--- TEXT SHOWN ---
Covarrubias helped the family sign up for emergency MediCal, California’s Medicaid program. She translated forms, called agencies and relieved fear for the father, who is a recent immigrant. His daughter got the treatment she needed and went back to school. She hasn’t missed a day since, thanks to Covarrubias.
Covarrubias is a Care Corps coordinator at Rocketship Redwood City Prep. It is a full-time position dedicated to helping families meet their basic needs so their children can thrive in school.
We introduced this role across all Rocketship Public Schools in California a few days after COVID shuttered school buildings in March 2020. It quickly became clear how much our families needed support connecting to food, health care, housing and other resources. As 76% are low-income and 73% are Hispanic or Latino, they have been hit the hardest by the pandemic and need help rebuilding the most. Care Corps coordinators help them navigate support systems and get the assistance they need by overcoming language barriers, red tape and lack of internet access to connect them to vital services that are too often cumbersome and complicated.
The Care Corps is an expansion of Rocketship’s community schools model, which supports the whole child and families both inside and outside the classroom. It is an old idea that is gaining a lot of traction as the country tries to rebuild schools coming back from COVID-19 closures. However, as we’ve seen serving low-income students of color for the past 15 years, the pandemic only exacerbated inequities that students had battled every day. Integrating student supports like mental health services, small-group instruction and individualized learning into the traditional school day, having a daily, dedicated social-emotional learning bloc, extending learning time, making home visits, engaging with families and collaborating with parents to accelerate learning and growth have been part of Rocketship since Day One.
We could not do this work without the backing of the California Department of Education, which has deeply invested in community schools, starting last spring with a Community Schools Partnership Program grant and expanding this spring with a $3 billion grant program. We are thrilled that Rocketship California is the largest charter network awarded grants as part of the Community Schools Partnership Program.
Schools are uniquely positioned to be hubs for community wellness and transformation. We have seen what is possible when we invest in community public schools, and our doors are always open to those who want to learn, grow and transform their communities.
COVID revealed the critical importance and power of community schools — not just in times of crisis, but as foundations for vibrant, thriving cities. It’s time to come together and seize this opportunity to reimagine and unleash the true power of community public schools.

Saved data entries:
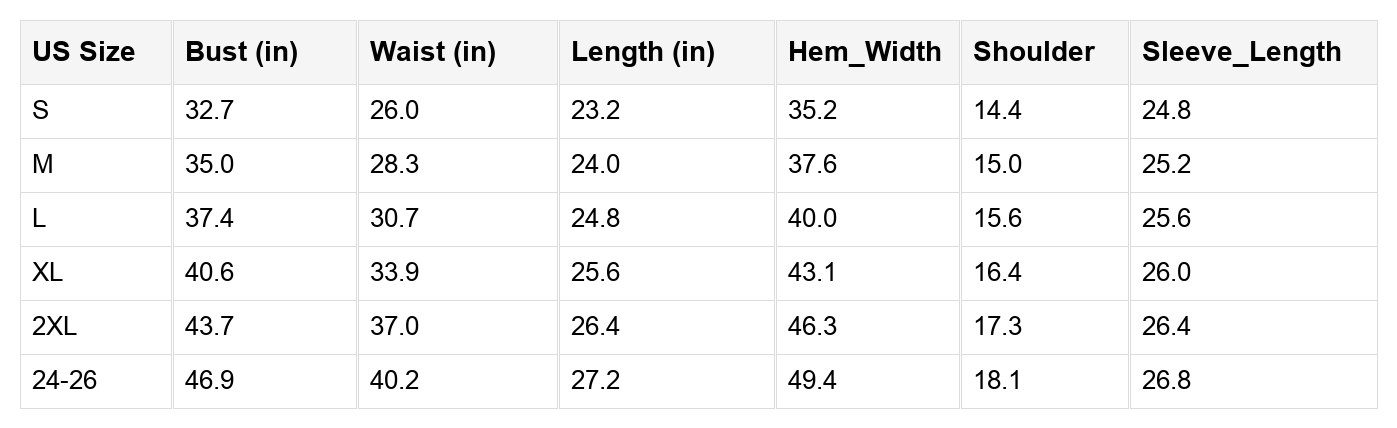Select the size L row label
This screenshot has height=428, width=1397.
tap(39, 219)
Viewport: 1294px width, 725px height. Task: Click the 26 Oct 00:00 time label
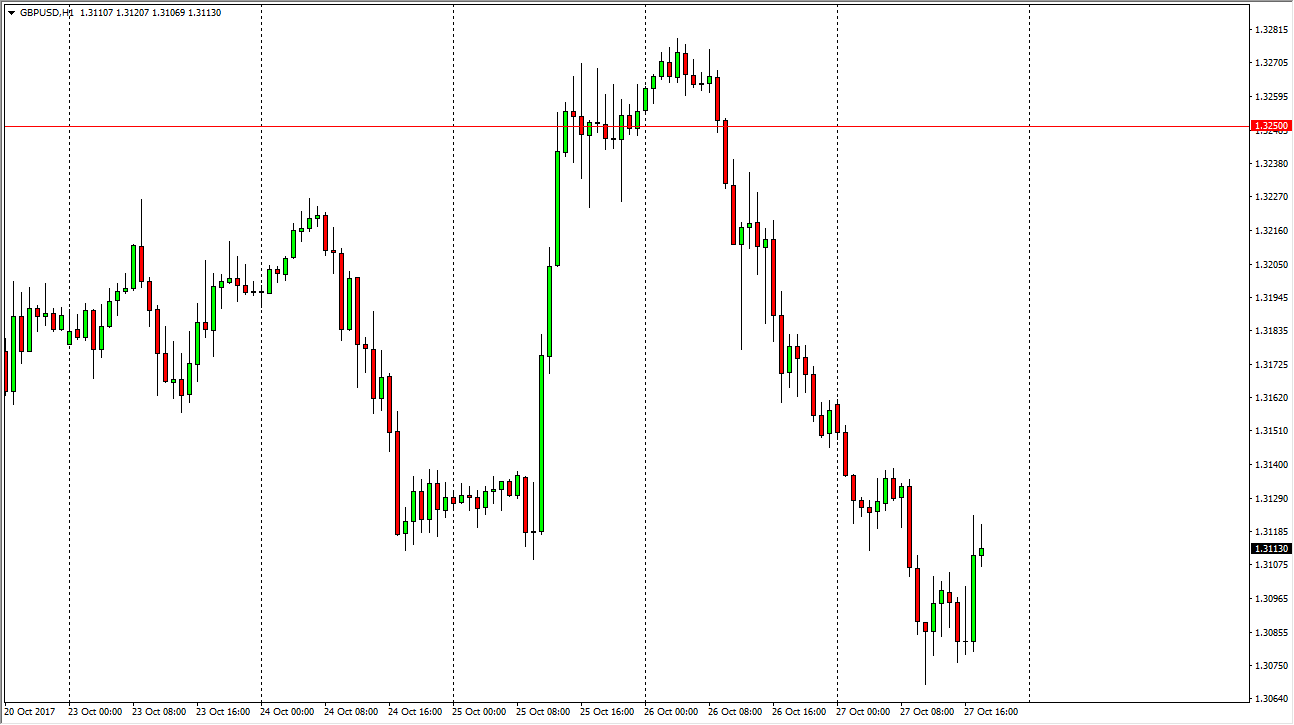[672, 712]
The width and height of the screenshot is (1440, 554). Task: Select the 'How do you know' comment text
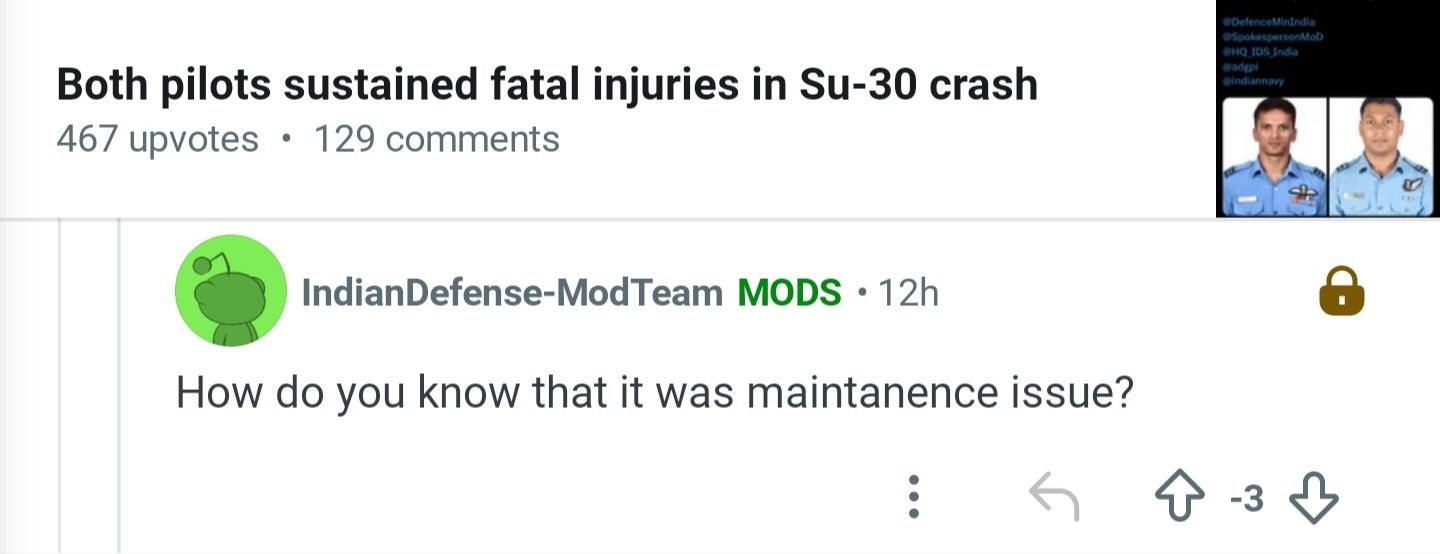click(654, 391)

--- AIM OF THE EXERCISE ---
From the text about Rocketship's Care Corps, set down the passage starting with "Schools are uniquely" and going on through "transform their communities.", word for word. These items have no connection to the text about Rocketship's Care Corps.

--- SOLUTION BELOW ---
Schools are uniquely positioned to be hubs for community wellness and transformation. We have seen what is possible when we invest in community public schools, and our doors are always open to those who want to learn, grow and transform their communities.